Search and rescue operations of the KNRM are carried out by land and sea. But not yet from the air. The KNRM currently receives air support from the coastguard in the event of major incidents and/or under complex circumstances. However, the KNRM is often the first in the vicinity of the incident. The search and rescue is then initiated from the lifeboat or coastal rescue vehicle. However, in many cases, air support can identify a drowning person or missing person more quickly, potentially saving lives. For this reason, KNRM has set up a test period for the year 2022 to see what added value drones can have in search and rescue.
We expect drones to have enormous added value when searching for drowning persons at seaJeroen Kodde, KNRM
AirHub has been working closely with the KNRM for a while now. The ROC exemption was converted by AirHub Consultancy at the end of 2021, as a result the KNRM has a Specific Category license in accordance with European Regulations. For the transition from the ROC license to the Specific Category, AirHub has set up a training day to explain the changes, the operational manual and the procedures to KNRM drone pilots. In addition, AirHub gave an extensive demonstration of the Drone Operations Center.

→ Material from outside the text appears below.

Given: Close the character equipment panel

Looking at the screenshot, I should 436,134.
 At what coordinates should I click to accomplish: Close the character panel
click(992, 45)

The planning feature for ad-hoc situations, the live stream functionality that offers the possibility to watch multiple stations, and the automatic log function are Important features for the KNRM. After all, every second counts in search and rescue operations. To this day, AirHub still supports the Foundation in its drone operations. For example, evaluation meetings are scheduled every two months, and AirHub is improving its software so that the KNRM can operate more efficiently.
Being able to deploy drones themselves, KNRM can respond accordingly in ad hoc situations. With features, such as the livestreaming feature, they have a clear overview of the situation and can easily cover more ground.